Now Peter and John were going up to the temple at the hour of prayer, the ninth hour. 2 And a man lame from birth was being carried, whom they laid daily at the gate of the temple that is called the Beautiful Gate to ask alms of those entering the temple. 3 Seeing Peter and John about to go into the temple, he asked to receive alms. 4 And Peter directed his gaze at him, as did John, and said, “Look at us.” 5 And he fixed his attention on them, expecting to receive something from them. 6 But Peter said, “I have no silver and gold, but what I do have I give to you. In the name of Jesus Christ of Nazareth, rise up and walk!” 7 And he took him by the right hand and raised him up, and immediately his feet and ankles were made strong. 8 And leaping up, he stood and began to walk, and entered the temple with them, walking and leaping and praising God. 9 And all the people saw him walking and praising God, 10 and recognized him as the one who sat at the Beautiful Gate of the temple, asking for alms. And they were filled with wonder and amazement at what had happened to him.

The following whimsical musical version was prepared with classmates for an assignment by Professor Howard Hendricks in his Bible Study Methods class at Dallas Theological Seminary in December 1977: we were to fashion a creative retelling of Acts 3:1-10, and since it was the Christmas season, carols seemed to be an appropriate vehicle!

(sing to tune of “It Came upon a Midnight Clear”)
It came about in Jerusalem,
At the ninth hour of the day,
That John and Peter, our heroes,
Went to the temple to pray.
A beggar, lame from his mother’s womb
They met along the way;
This man would daily sit by the gate
To beg for what he may.

(sing to tune of “The First Noel”)
He look-ed up and asked them for alms,
With the old classic gesture, the open palms.
But that preachers are all poor, we need hardly to tell;
An experienced beggar, you’d think he’d know well,
Know well,
Know well,
Know well,
Know well,
An experienced beggar, you’d think he’d know well.

(And Peter said:)

(sing to tune of “Away in a Manger”)
“I’m living on faith and I ain’t got* no bread;    [*fisherman jargon]
The apostle business is still in the red;
And taking an off’ring’s not yet invented.
But how ‘bout a miracle maybe instead?”

(to tune of “Joy to the World”)
“All praise to God, I now can walk!
Just see them stand and gawk!
I’ll walk and leap and praise His name,
And all will see and shout His fame.
I used to sit and wait
Down by the temple gate—
For signs and wonders how does that rate?”

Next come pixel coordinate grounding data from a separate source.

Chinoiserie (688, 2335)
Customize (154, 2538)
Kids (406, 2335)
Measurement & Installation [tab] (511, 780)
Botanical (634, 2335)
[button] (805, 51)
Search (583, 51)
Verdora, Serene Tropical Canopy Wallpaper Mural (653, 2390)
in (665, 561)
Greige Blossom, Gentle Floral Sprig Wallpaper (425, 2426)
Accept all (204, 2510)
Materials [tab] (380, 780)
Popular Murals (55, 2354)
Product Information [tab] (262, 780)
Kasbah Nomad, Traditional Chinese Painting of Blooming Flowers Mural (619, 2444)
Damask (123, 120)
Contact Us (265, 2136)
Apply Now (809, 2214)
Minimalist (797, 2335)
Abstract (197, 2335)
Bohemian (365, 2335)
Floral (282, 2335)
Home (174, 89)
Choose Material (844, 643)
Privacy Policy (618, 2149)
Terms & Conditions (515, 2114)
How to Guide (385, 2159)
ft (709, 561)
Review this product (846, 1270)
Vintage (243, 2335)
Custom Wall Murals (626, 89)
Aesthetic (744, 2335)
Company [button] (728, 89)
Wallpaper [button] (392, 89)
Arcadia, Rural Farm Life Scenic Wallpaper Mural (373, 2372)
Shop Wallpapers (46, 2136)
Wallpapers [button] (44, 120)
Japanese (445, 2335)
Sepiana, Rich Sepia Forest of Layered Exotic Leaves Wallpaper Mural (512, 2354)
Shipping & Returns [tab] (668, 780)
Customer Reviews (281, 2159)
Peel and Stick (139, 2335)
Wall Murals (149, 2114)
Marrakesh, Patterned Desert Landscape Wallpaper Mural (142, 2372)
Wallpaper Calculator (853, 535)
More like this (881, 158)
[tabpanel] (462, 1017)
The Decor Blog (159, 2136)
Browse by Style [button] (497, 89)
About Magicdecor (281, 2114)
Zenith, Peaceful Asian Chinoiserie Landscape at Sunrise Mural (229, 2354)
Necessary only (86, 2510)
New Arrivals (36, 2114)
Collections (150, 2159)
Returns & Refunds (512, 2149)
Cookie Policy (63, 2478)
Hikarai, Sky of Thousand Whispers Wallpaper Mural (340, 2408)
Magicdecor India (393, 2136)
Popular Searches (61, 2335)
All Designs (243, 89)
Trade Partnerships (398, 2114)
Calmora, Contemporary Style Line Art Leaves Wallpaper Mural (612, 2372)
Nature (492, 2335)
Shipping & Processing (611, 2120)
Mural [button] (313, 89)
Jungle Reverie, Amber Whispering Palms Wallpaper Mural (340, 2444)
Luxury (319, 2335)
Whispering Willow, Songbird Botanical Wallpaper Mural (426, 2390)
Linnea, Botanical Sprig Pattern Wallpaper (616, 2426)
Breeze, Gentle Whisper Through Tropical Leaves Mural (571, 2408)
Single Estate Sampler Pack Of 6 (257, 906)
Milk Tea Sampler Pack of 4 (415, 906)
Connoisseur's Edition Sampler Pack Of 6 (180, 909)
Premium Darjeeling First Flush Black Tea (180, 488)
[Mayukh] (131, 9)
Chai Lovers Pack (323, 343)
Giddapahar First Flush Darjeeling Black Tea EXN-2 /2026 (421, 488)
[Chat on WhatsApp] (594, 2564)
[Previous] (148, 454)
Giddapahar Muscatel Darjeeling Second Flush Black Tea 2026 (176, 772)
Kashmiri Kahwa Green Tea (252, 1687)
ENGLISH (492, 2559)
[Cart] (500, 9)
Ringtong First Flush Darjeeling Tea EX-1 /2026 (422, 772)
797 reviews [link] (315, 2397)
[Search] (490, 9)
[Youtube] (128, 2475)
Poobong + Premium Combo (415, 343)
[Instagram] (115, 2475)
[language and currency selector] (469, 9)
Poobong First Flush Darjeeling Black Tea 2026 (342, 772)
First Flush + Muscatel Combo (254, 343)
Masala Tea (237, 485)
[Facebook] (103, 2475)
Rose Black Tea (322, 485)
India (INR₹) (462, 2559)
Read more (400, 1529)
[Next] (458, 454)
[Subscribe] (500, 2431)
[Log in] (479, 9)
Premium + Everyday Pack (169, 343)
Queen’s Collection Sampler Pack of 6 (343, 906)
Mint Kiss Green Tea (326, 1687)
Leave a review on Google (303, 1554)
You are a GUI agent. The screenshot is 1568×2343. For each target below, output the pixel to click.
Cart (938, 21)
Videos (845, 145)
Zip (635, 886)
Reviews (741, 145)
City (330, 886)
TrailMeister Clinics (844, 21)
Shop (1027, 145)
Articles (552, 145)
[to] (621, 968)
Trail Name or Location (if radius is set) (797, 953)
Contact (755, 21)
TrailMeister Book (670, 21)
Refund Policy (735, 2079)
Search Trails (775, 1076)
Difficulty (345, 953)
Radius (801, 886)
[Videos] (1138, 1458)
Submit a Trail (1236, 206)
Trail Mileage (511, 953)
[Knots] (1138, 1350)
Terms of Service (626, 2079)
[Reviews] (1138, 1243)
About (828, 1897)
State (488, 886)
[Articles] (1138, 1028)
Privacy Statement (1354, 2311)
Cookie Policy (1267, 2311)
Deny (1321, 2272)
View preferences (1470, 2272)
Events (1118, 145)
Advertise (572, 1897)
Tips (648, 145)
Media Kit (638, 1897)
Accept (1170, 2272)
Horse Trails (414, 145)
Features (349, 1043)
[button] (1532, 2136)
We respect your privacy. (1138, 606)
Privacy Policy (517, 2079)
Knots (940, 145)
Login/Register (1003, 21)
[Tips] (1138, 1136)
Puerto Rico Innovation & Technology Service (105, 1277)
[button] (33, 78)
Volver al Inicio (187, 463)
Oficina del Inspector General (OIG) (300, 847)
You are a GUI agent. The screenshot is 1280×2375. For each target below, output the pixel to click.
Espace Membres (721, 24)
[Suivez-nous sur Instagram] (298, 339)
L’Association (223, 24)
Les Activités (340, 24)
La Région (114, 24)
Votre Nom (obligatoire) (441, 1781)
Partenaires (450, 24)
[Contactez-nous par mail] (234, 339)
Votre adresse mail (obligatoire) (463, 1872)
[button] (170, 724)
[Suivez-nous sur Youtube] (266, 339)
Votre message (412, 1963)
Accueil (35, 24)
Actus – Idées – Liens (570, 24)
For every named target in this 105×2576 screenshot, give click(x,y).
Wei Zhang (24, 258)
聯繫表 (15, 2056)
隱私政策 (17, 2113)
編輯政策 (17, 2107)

O Come, O Come, Emmanuel! (17)

Here are two mysteries for the price of one
     the plurality of persons within the unity of God,
     and the union of Godhead and manhood in the person of Jesus.
It is here, in the thing that happened at the first Christmas,
that the profoundest and most unfathomable depths of the Christian revelation tie.

“The Word became flesh,” John 1:14; God became man; the divine Son became a Jew;
the Almighty appeared on earth as a helpless human baby, unable to do more than lie and stare and wriggle and make noises, needing to be fed and changed and talked to like any other child.

And there was no illusion or deception in this:
the babyhood of the son of God was reality.
The more you think about it, the more staggering it gets. Nothing in fiction is so fantastic as is this truth of the incarnation.

—J. I. Packer, Knowing God, 58

O Come, O Come, Emmanuel! (16)

There is no Gospel at all if Christ be not God.
It is no news to me to tell me that a great prophet is born.
There have been great prophets before;
but the world has never been redeemed from evil
by mere testimony to the truth, and it never will be.
But tell me that God is born,
that God Himself has espoused our nature,
and taken it into union with Himself,
that God Himself has espoused our nature,
and taken it into union with Himself,
then the bells of my heart ring merry peals,
for now may I come to God, since God has come to me.